(Doğ. 1772 / - ö.1857)
Âşık Dünyasına Dünyasına, dünya benim diyenin, daha dün gittik yasına.
Asıl adı Hasan olan âşığın, nüfus sayımının tarihi (1831) dikkate alındığında, doğum tarihinin 1772 olduğu anlaşılır. 1772'de Kayseri'de doğmuştur. Kayseri'nin Erkilet nahiyesi Yukarı Mahalle nüfusuna kayıtlıdır. Hüseyin Cömert tarafından yapılan Kayseri’de İlk Nüfus Sayımı isimli çalışmada, Erkilet nahiyesinde Yukarı Mahallenin muhtarı olduğu belirtilen Âşık Hasan'ın 59 yaşında olduğu ve üç erkek çocuğunun bulunduğu belirtilmektedir (Cömert 1990: 10). Babası Hamit Efendi de şair istidatlı bir zat olup, çiftçilik ve bağcılık işleriyle meşgul olmuştur.

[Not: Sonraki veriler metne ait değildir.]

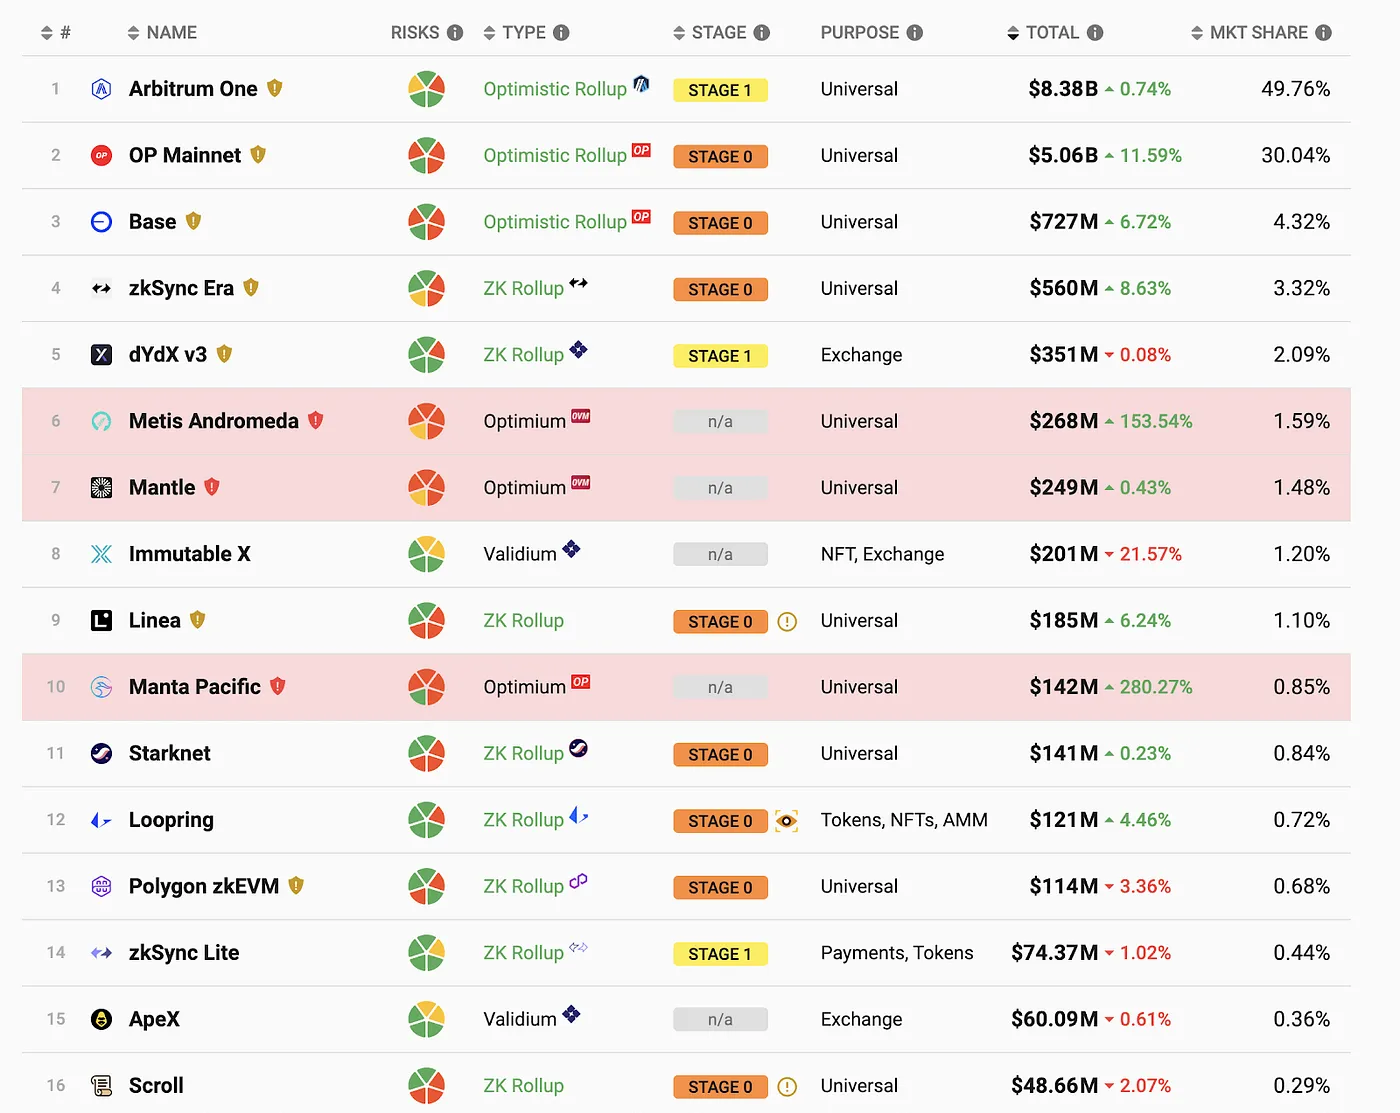Sort the table by TOTAL value
This screenshot has height=1113, width=1400.
(x=1043, y=33)
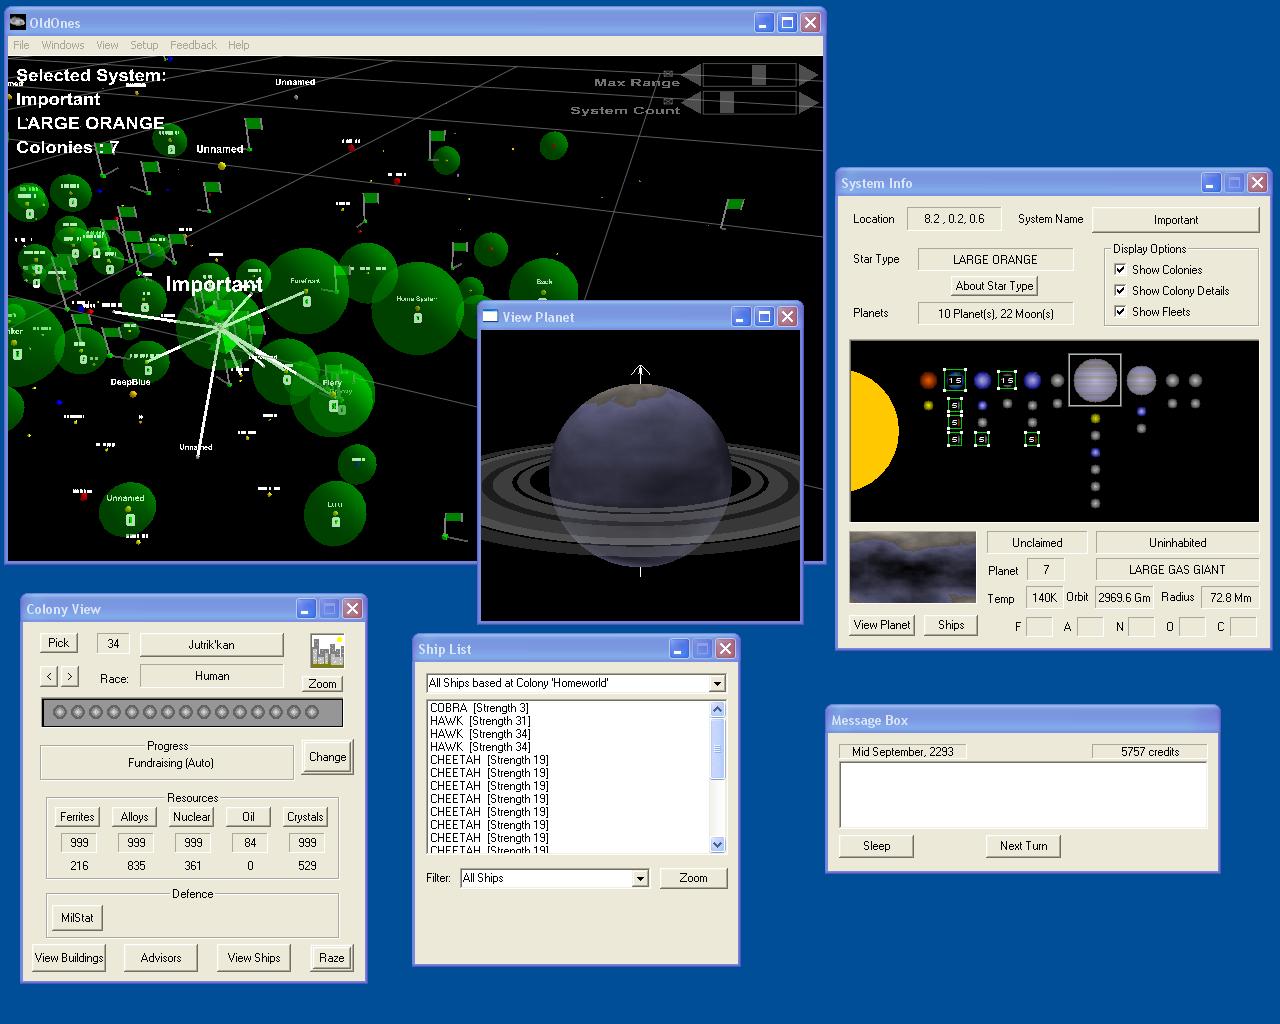
Task: Toggle the Show Colonies checkbox
Action: [1120, 269]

Uzun süre çiftçilik yapan Hasan’ın bir ara ticaretle uğraşıp, yöre halkına özgü “çerçilik” mesleğini yaptığı ve bu vesileyle pek çok yeri gezip dolaştığı söylenir (Kalkan Emir1988: 22).
Tahsil durumuna ilişkin şiirlerinden tahmini bulgular çıkarılabilir. Aruza vukufu, şiirlerinde kullandığı Arapça, Farsça kelimeler ve tamlamalar dikkate alındığında, eğitimli olduğu sonucuna varılabilir (Deniz Rasim1996: 6). Erkiletlilerin söylediğine göre küçük oğlu İbrahim’in Sivastopol Harbine katılmasından sonra üzüntüyle yatağa düşen Hasan, oğlunun döndüğünü görememiştir. Harbin tarihi dikkate alındığında âşığın ölüm tarihi 1856-57 tarihleri olmalıdır (Deniz Rasim 1996: 6).
Âşığın evinin âşıkların uğrak yeri olduğu, Develili Seyrânî gibi pek çok âşığı ağırladığı, devrinin âşıklarınca hep hürmet edilip usta bilindiği, Erkilet yaşlılarından derlenmiş malumatlardır. Âşıkla ilgili anlatılan önemli bir tevatür de onun tarafından yazılıp söylenen pek çok şiirin, Kayseri’de görev yapmakta olan Mehmet Şevki isimli bir subay tarafından bastırılmak vaadiyle İstanbul'a götürüldüğüdür (Satoğlu Abdullah 1970: 47). Bugün elde bulunan 99 şiirine, bir kısmı cönklerden tespit edilerek, bir kısmı da yöreden derlenmek suretiyle ulaşılmıştır. Âşığın hak ettiği değeri görememesini araştırmacılar, basılmak vaadiyle götürülen kayıp şiirlerine bağlamaktadırlar.
Eldeki 99 şiirinin 65 tanesi heceyle, 34 tanesi aruzladır. Heceli şiirleri; türkü, koşma, düz koşma, cinaslı koşma, ayaklı koşma, zincirleme koşma, ilahi, semai, destan başlıkları altında, aruzlu şiirler ise; gazel, murabba, kıta, müfret başlıkları altında değerlendirilebilir.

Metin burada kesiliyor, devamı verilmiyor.